Useful Truths: Apply With Care
If you’re of a certain age, you might remember a film they showed us in school called “Our Friend the Atom.” A piece of pure propaganda — we were suckers for that stuff back then. Its message (as I remember it) was: Sure, nuclear holocaust is a scary possibility, but Our Friend the Atom can do lots of good, too!
Apparently, everything has an upside and a downside. Including useful fundraising truths. Here, I’m going to show you how even a great idea can knock you for a loop when you don’t apply it right.
The useful truth
Here it is: The higher a donor’s first gift to an organization, the higher her lifetime value. You might be saying, “Duh,” but what makes this truth so useful is the strength of the correlation. The lifetime value of a donor who gives a first gift of $10 will be a fraction of the value of a donor who gives $50 the first time around. The difference between the two typically plays out like this:
* Total lifetime value of the $10 donor will be about one-fifth as high.

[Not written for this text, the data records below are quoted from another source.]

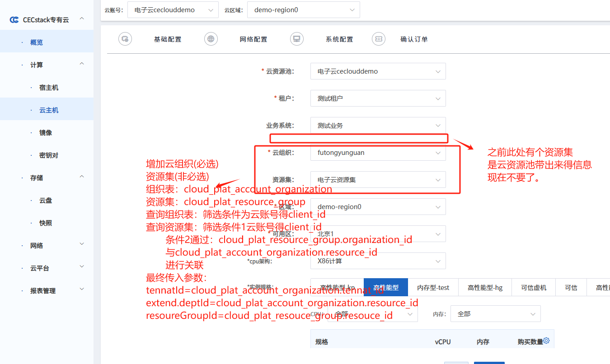
Task: Open the 云区域 demo-region0 dropdown
Action: tap(303, 10)
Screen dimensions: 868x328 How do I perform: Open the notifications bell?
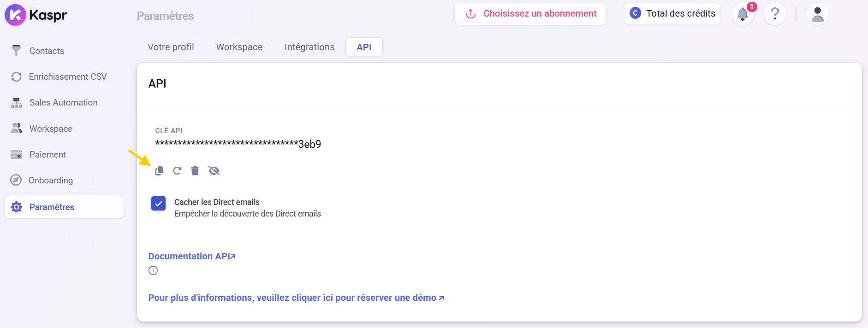tap(743, 14)
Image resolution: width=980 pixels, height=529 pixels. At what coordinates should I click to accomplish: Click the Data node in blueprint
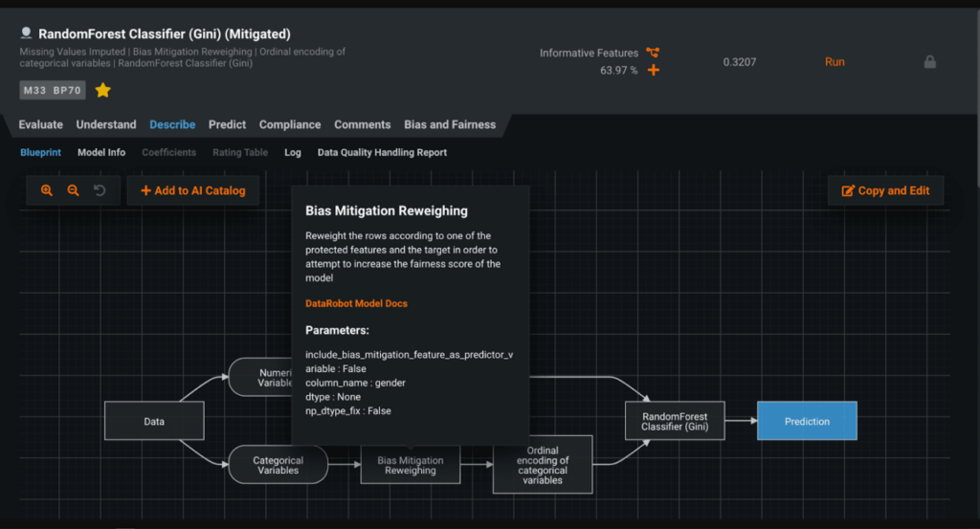(x=154, y=421)
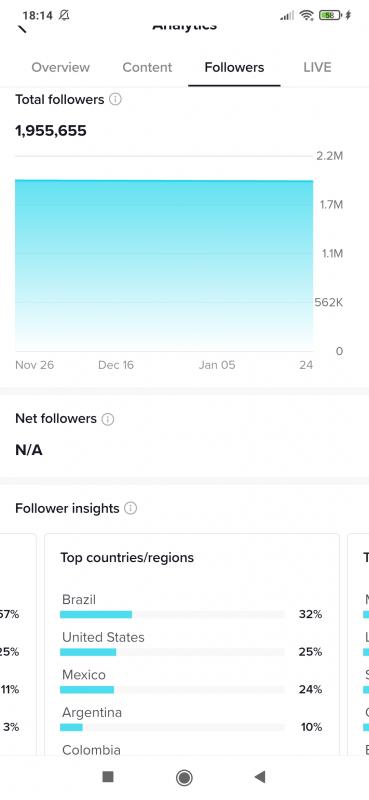Open the Follower insights info icon
This screenshot has width=369, height=800.
pyautogui.click(x=131, y=509)
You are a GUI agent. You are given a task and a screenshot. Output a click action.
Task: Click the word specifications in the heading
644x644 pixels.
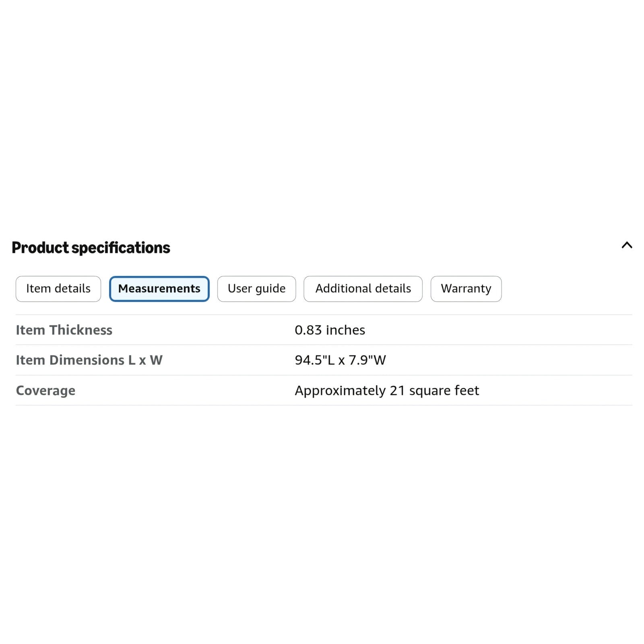coord(121,248)
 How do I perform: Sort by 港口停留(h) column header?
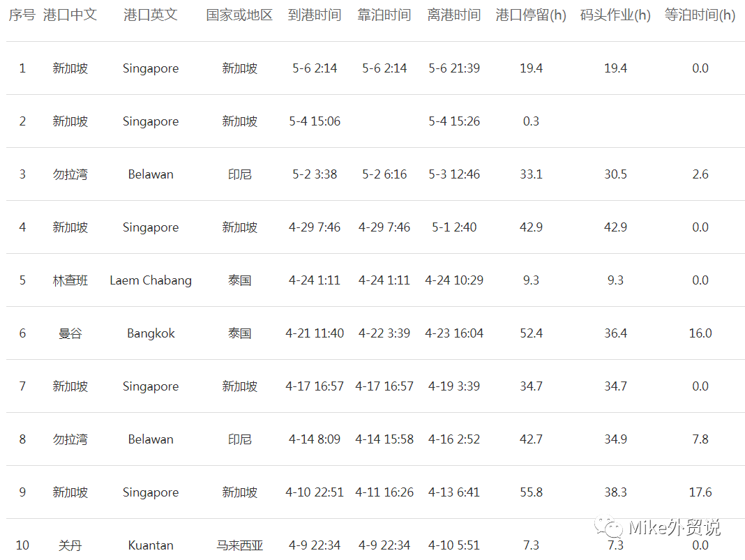point(531,13)
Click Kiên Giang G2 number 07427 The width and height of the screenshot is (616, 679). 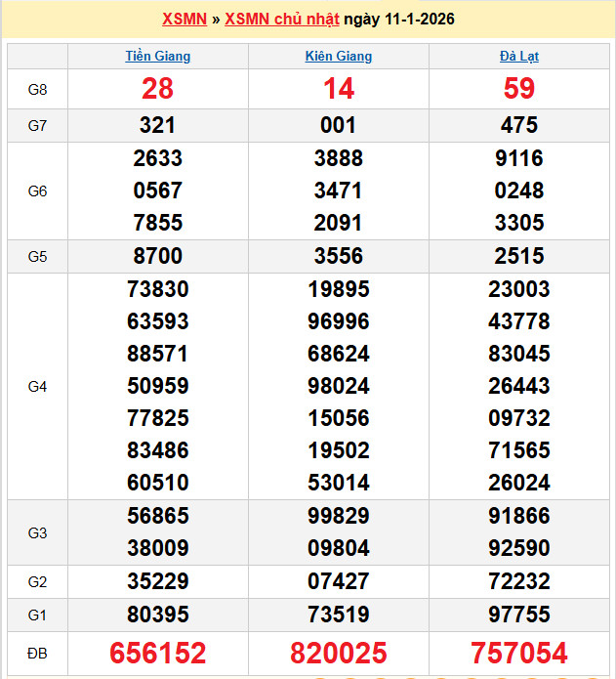click(339, 582)
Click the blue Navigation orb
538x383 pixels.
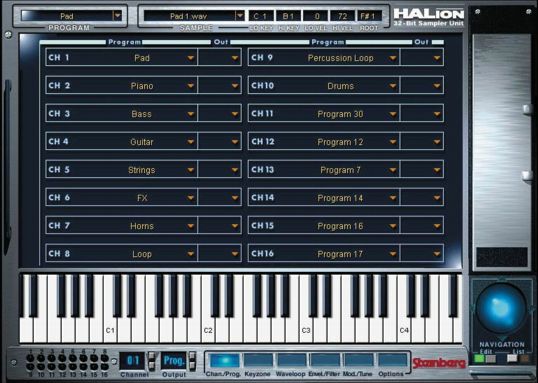(501, 307)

* The lower donor will lapse sooner.
* Chance of upgrading (to a significantly higher level of giving) will be about half as high for the lower donor.
And here’s where it gets cool: It’s easy to calculate. A donor’s lifetime value to an organization is about 10 times the amount of her first gift. (Your actual figure might vary, but not by much.) Once you get that first gift, you have a very accurate picture of what you have coming to you in the long term.
This truth pretty much demolishes the long-revered “donor pyramid” — the belief that it’s normal for a donor to come on board with a small gift and then keep upgrading until she’s a major donor. Turns out that’s more a statistical anomaly than a behavioral road map. Of course, it does happen — but only in a tiny number of donors.